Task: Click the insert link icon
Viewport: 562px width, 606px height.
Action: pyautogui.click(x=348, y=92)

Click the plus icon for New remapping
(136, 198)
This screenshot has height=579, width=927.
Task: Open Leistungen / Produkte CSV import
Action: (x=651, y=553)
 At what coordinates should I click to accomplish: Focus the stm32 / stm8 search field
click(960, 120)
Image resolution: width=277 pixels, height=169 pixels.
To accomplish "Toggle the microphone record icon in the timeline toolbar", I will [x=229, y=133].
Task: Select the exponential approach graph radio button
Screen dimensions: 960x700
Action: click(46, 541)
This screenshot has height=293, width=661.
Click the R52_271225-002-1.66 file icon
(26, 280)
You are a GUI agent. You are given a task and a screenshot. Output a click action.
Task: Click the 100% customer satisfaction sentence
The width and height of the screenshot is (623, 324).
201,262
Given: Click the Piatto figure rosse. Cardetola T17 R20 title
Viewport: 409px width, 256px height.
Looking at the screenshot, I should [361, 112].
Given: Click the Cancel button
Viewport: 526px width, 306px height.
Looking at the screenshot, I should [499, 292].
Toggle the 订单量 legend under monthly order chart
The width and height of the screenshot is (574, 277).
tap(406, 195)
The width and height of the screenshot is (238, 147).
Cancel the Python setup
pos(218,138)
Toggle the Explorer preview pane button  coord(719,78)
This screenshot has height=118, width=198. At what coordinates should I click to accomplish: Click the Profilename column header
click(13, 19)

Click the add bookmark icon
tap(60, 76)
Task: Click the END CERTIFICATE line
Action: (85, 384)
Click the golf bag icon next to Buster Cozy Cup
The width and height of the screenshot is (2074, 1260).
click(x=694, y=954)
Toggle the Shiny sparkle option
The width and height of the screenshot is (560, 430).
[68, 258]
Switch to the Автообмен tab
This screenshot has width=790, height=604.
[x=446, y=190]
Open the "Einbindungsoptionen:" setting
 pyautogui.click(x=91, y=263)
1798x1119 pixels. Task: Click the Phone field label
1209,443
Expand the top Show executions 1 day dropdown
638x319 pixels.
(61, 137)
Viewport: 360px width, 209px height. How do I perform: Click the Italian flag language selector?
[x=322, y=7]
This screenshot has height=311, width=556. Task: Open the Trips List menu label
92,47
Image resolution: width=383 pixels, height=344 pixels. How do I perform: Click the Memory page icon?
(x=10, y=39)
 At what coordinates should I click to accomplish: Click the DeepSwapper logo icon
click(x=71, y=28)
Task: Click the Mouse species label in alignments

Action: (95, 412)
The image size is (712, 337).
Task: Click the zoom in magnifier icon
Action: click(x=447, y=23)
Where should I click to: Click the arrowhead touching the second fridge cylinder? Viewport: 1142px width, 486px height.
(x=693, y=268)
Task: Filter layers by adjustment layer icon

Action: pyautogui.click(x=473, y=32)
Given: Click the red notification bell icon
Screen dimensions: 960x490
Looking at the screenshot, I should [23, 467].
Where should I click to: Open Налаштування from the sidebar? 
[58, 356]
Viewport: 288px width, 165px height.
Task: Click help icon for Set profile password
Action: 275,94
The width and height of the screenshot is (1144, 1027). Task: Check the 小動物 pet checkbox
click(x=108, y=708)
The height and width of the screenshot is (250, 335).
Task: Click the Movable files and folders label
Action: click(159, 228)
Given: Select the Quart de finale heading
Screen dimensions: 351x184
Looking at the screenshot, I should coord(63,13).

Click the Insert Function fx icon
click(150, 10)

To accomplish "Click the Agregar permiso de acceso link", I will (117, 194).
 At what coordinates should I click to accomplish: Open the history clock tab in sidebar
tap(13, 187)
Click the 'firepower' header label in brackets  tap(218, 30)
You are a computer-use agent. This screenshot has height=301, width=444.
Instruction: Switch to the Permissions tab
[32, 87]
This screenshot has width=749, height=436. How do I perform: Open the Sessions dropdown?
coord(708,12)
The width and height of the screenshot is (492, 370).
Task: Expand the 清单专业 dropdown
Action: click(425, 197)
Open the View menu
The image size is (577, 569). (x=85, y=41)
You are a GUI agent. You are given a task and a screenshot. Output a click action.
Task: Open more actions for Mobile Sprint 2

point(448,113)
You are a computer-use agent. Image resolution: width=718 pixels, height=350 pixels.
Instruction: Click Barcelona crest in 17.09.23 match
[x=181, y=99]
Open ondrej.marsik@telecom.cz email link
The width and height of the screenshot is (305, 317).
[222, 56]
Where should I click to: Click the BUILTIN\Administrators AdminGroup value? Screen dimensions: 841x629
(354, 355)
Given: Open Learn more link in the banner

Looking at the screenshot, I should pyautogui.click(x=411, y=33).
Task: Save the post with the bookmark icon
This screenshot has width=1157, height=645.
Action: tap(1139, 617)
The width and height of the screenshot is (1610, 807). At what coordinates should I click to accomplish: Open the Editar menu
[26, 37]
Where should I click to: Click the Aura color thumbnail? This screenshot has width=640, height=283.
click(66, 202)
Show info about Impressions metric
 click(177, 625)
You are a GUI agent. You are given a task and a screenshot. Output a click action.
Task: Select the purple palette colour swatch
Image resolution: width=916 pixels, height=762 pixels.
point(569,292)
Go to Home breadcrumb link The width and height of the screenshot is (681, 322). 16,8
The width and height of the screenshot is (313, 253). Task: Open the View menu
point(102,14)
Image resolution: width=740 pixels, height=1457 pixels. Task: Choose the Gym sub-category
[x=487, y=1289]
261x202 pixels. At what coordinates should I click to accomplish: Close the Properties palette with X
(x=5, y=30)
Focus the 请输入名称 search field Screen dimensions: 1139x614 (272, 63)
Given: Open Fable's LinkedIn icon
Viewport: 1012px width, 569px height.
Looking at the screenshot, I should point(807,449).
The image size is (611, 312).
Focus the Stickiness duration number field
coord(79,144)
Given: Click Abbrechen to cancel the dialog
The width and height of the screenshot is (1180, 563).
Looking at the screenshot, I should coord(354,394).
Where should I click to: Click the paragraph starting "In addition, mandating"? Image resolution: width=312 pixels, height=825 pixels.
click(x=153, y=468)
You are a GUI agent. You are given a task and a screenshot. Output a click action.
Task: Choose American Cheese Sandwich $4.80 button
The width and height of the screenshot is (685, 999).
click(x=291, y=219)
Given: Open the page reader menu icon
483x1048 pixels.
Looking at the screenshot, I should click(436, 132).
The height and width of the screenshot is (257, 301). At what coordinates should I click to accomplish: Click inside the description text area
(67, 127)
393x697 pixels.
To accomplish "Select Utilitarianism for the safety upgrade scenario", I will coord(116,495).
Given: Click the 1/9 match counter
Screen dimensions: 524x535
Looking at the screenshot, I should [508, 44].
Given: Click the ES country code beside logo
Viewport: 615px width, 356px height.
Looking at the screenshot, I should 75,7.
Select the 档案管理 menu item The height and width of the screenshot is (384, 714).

──────────

Give back all of the data exactly, with every line intact.

Task: Click the insert link icon
Viewport: 562px width, 606px height.
Action: pyautogui.click(x=348, y=92)

Click the plus icon for New remapping
(136, 198)
This screenshot has height=579, width=927.
Task: Open Leistungen / Produkte CSV import
Action: (x=651, y=553)
 At what coordinates should I click to accomplish: Focus the stm32 / stm8 search field
click(960, 120)
Image resolution: width=277 pixels, height=169 pixels.
To accomplish "Toggle the microphone record icon in the timeline toolbar", I will [x=229, y=133].
Task: Select the exponential approach graph radio button
Screen dimensions: 960x700
Action: click(46, 541)
This screenshot has height=293, width=661.
Click the R52_271225-002-1.66 file icon
(26, 280)
You are a GUI agent. You are given a task and a screenshot. Output a click action.
Task: Click the 100% customer satisfaction sentence
The width and height of the screenshot is (623, 324).
201,262
Given: Click the Piatto figure rosse. Cardetola T17 R20 title
Viewport: 409px width, 256px height.
Looking at the screenshot, I should [361, 112].
Given: Click the Cancel button
Viewport: 526px width, 306px height.
Looking at the screenshot, I should [499, 292].
Toggle the 订单量 legend under monthly order chart
The width and height of the screenshot is (574, 277).
tap(406, 195)
The width and height of the screenshot is (238, 147).
Cancel the Python setup
pos(218,138)
Toggle the Explorer preview pane button  coord(719,78)
This screenshot has height=118, width=198. At what coordinates should I click to accomplish: Click the Profilename column header
click(13, 19)

Click the add bookmark icon
tap(60, 76)
Task: Click the END CERTIFICATE line
Action: (85, 384)
Click the golf bag icon next to Buster Cozy Cup
The width and height of the screenshot is (2074, 1260).
click(x=694, y=954)
Toggle the Shiny sparkle option
The width and height of the screenshot is (560, 430).
[68, 258]
Switch to the Автообмен tab
This screenshot has width=790, height=604.
[x=446, y=190]
Open the "Einbindungsoptionen:" setting
 pyautogui.click(x=91, y=263)
1798x1119 pixels. Task: Click the Phone field label
1209,443
Expand the top Show executions 1 day dropdown
638x319 pixels.
(61, 137)
Viewport: 360px width, 209px height. How do I perform: Click the Italian flag language selector?
[x=322, y=7]
This screenshot has height=311, width=556. Task: Open the Trips List menu label
92,47
Image resolution: width=383 pixels, height=344 pixels. How do I perform: Click the Memory page icon?
(x=10, y=39)
 At what coordinates should I click to accomplish: Click the DeepSwapper logo icon
click(x=71, y=28)
Task: Click the Mouse species label in alignments

Action: (95, 412)
The image size is (712, 337).
Task: Click the zoom in magnifier icon
Action: click(x=447, y=23)
Where should I click to: Click the arrowhead touching the second fridge cylinder? Viewport: 1142px width, 486px height.
(x=693, y=268)
Task: Filter layers by adjustment layer icon

Action: pyautogui.click(x=473, y=32)
Given: Click the red notification bell icon
Screen dimensions: 960x490
Looking at the screenshot, I should [23, 467].
Where should I click to: Open Налаштування from the sidebar? 
[58, 356]
Viewport: 288px width, 165px height.
Task: Click help icon for Set profile password
Action: 275,94
The width and height of the screenshot is (1144, 1027). Task: Check the 小動物 pet checkbox
click(x=108, y=708)
The height and width of the screenshot is (250, 335).
Task: Click the Movable files and folders label
Action: click(159, 228)
Given: Select the Quart de finale heading
Screen dimensions: 351x184
Looking at the screenshot, I should coord(63,13).

Click the Insert Function fx icon
click(150, 10)

To accomplish "Click the Agregar permiso de acceso link", I will (117, 194).
 At what coordinates should I click to accomplish: Open the history clock tab in sidebar
tap(13, 187)
Click the 'firepower' header label in brackets  tap(218, 30)
You are a computer-use agent. This screenshot has height=301, width=444.
Instruction: Switch to the Permissions tab
[32, 87]
This screenshot has width=749, height=436. How do I perform: Open the Sessions dropdown?
coord(708,12)
The width and height of the screenshot is (492, 370).
Task: Expand the 清单专业 dropdown
Action: click(425, 197)
Open the View menu
The image size is (577, 569). (x=85, y=41)
You are a GUI agent. You are given a task and a screenshot. Output a click action.
Task: Open more actions for Mobile Sprint 2

point(448,113)
You are a computer-use agent. Image resolution: width=718 pixels, height=350 pixels.
Instruction: Click Barcelona crest in 17.09.23 match
[x=181, y=99]
Open ondrej.marsik@telecom.cz email link
The width and height of the screenshot is (305, 317).
[222, 56]
Where should I click to: Click the BUILTIN\Administrators AdminGroup value? Screen dimensions: 841x629
(354, 355)
Given: Open Learn more link in the banner

Looking at the screenshot, I should pyautogui.click(x=411, y=33).
Task: Save the post with the bookmark icon
This screenshot has width=1157, height=645.
Action: tap(1139, 617)
The width and height of the screenshot is (1610, 807). At what coordinates should I click to accomplish: Open the Editar menu
[26, 37]
Where should I click to: Click the Aura color thumbnail? This screenshot has width=640, height=283.
click(66, 202)
Show info about Impressions metric
 click(177, 625)
You are a GUI agent. You are given a task and a screenshot. Output a click action.
Task: Select the purple palette colour swatch
Image resolution: width=916 pixels, height=762 pixels.
point(569,292)
Go to Home breadcrumb link The width and height of the screenshot is (681, 322). 16,8
The width and height of the screenshot is (313, 253). Task: Open the View menu
point(102,14)
Image resolution: width=740 pixels, height=1457 pixels. Task: Choose the Gym sub-category
[x=487, y=1289]
261x202 pixels. At what coordinates should I click to accomplish: Close the Properties palette with X
(x=5, y=30)
Focus the 请输入名称 search field Screen dimensions: 1139x614 (272, 63)
Given: Open Fable's LinkedIn icon
Viewport: 1012px width, 569px height.
Looking at the screenshot, I should point(807,449).
The image size is (611, 312).
Focus the Stickiness duration number field
coord(79,144)
Given: Click Abbrechen to cancel the dialog
The width and height of the screenshot is (1180, 563).
Looking at the screenshot, I should coord(354,394).
Where should I click to: Click the paragraph starting "In addition, mandating"? Image resolution: width=312 pixels, height=825 pixels.
click(x=153, y=468)
You are a GUI agent. You are given a task and a screenshot. Output a click action.
Task: Choose American Cheese Sandwich $4.80 button
The width and height of the screenshot is (685, 999).
click(x=291, y=219)
Given: Open the page reader menu icon
483x1048 pixels.
Looking at the screenshot, I should click(436, 132).
The height and width of the screenshot is (257, 301). At what coordinates should I click to accomplish: Click inside the description text area
(67, 127)
393x697 pixels.
To accomplish "Select Utilitarianism for the safety upgrade scenario", I will coord(116,495).
Given: Click the 1/9 match counter
Screen dimensions: 524x535
Looking at the screenshot, I should [508, 44].
Given: Click the ES country code beside logo
Viewport: 615px width, 356px height.
Looking at the screenshot, I should 75,7.
Select the 档案管理 menu item The height and width of the screenshot is (384, 714).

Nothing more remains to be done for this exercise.